The bylaws of the OpenStack Foundation has the following to say about contributor agreements:

7.1 Licenses and Contribution Agreements for Software.

   (a) The Foundation shall generally accept contributions of software made pursuant to the terms of the Contributor License Agreements attached as Appendix 7. The Board of Directors may adopt additional contributor license agreements as may be appropriate for certain organizations or contributions to secure a license on terms which will permit distribution under the Apache License 2.0, and may require inclusion of the Apache License 2.0 license header in code contributions. The Board of Directors may delegate the authority to make non material amendments to the Contributor License Agreement to the Executive Director so long as such modifications permit distribution of the software under Apache License 2.0.

   (b) The Foundation shall distribute the software in the OpenStack Project under the Apache License 2.0 unless changed as provided in Section 9.1

7.2 Licenses and Contribution Agreements for Documentation. The Foundation shall only accept contributions of documentation under a contribution agreement approved by the Board of Directors.

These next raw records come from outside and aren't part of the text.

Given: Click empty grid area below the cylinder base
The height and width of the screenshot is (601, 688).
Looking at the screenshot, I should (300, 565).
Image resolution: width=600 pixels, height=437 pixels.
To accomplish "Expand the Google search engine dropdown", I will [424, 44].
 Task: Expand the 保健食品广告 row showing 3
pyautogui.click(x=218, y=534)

The intent to have contributors explicitly agree to make their contribution under the terms of the Apache License 2.0 is clear. Also clear is that the Board of Directors has some ability to adopt alternate contributor agreements. What is not clear is whether this flexibility afforded to the Board of Directors extends to an ability to adopt an agreement like the DCO.

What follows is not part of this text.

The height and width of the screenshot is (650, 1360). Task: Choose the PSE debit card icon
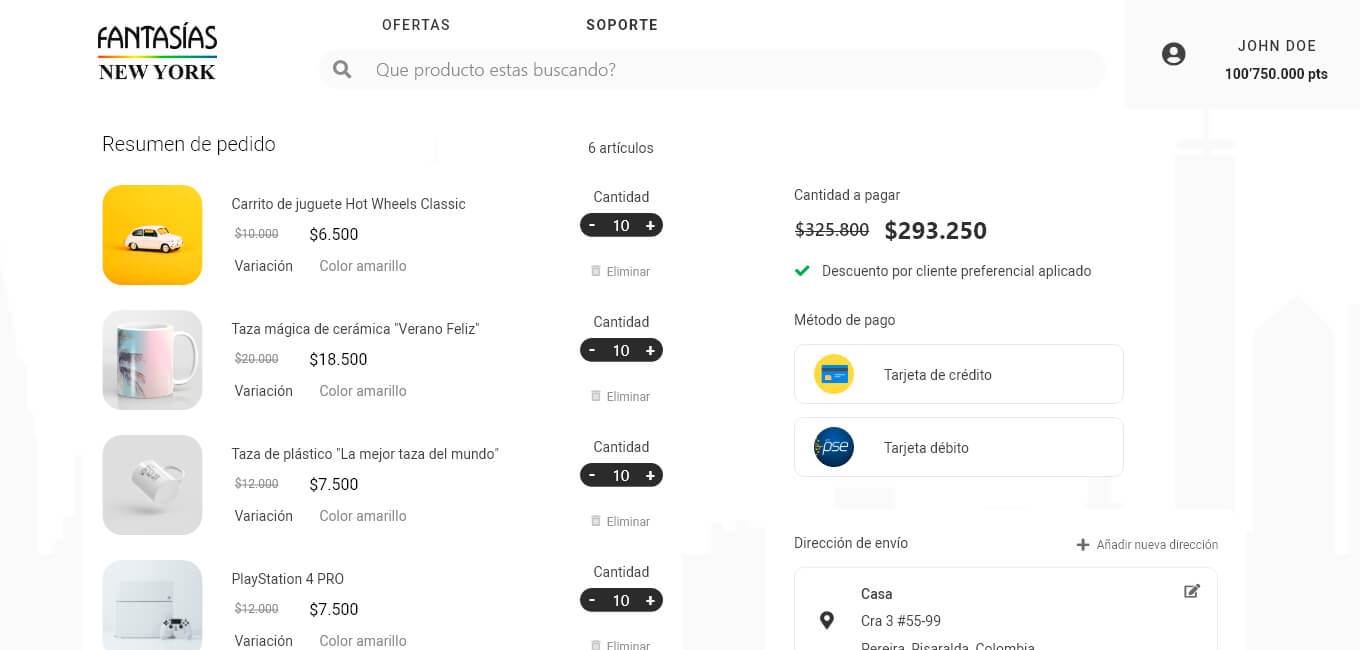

If a change to section 7.1 of the bylaws is deemed to be required, then the following process apply:

ARTICLE IX. AMENDMENT

9.1 By the Board of Directors. [..] these Bylaws may be altered, amended or repealed or new bylaws which may be adopted by the affirmative vote of two-thirds of the directors present at any regular or special meeting of the Board of Directors at which a quorum is also present. In addition to an amendment proposed and approved by the Board of Directors, a proposal to amend these Bylaws may be made by one of the following means: (i) a proposal of the Technical Committee approved by at least two-thirds (2/3) of individuals serving on the Technical Committee, [..] The proposal must be in writing, must specifically state the proposed language of the Bylaws Section(s) or Appendix as amended, and must be signed by each approving Technical Committee member, [..], as applicable.
9.2 Special Votes.

   [..]
   (d) In addition to the vote of the Board of Directors as provided in Section 9.1, the amendment of the following Sections requires an affirmative vote of (i) two-thirds of the Gold Members, (ii) two-thirds of the Platinum Members, and (iii) a majority of the Individual Members voting (but only if at least 25% of the Individual Members vote at an annual or special meeting): [..] Sections [..] 7.1, [..]

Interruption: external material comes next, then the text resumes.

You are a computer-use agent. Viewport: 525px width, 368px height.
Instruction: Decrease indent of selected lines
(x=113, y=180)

In other words, a proposed bylaws change could first be approved by a vote of the TC, then a vote of the Board of Directors and would further require votes by the Platinum, Gold and Individual members.

It is generally felt that because of the number of Individual Members (some 15000 members) it will be difficult to achieve the required 25% turnout for such a bylaws change. However, there are other proposals for bylaws changes currently in the works which will face the same difficulty and it is hoped that up to 6,000 members will become ineligible to vote from July 2014 thereby making it easier to achieve the required turnout.

If a bylaws change is required, it may be preferable to simply remove any reference to a particular contributor agreement and instead leave it to the Board of Directors discretion how the project should ensure that contributions are made under a license compatible with the Apache License 2.0.

It's easy to forget that we require contributors to our documentation to also sign the CLA including its patent provisions which aren't obviously relevant in this case. That documentation can and should be treated differently is acknowledged by section 7.2 of the bylaws and it could easily be argued that the Board of Directors should quickly move to adopt a frictionless contributor agreement like the DCO for documentation.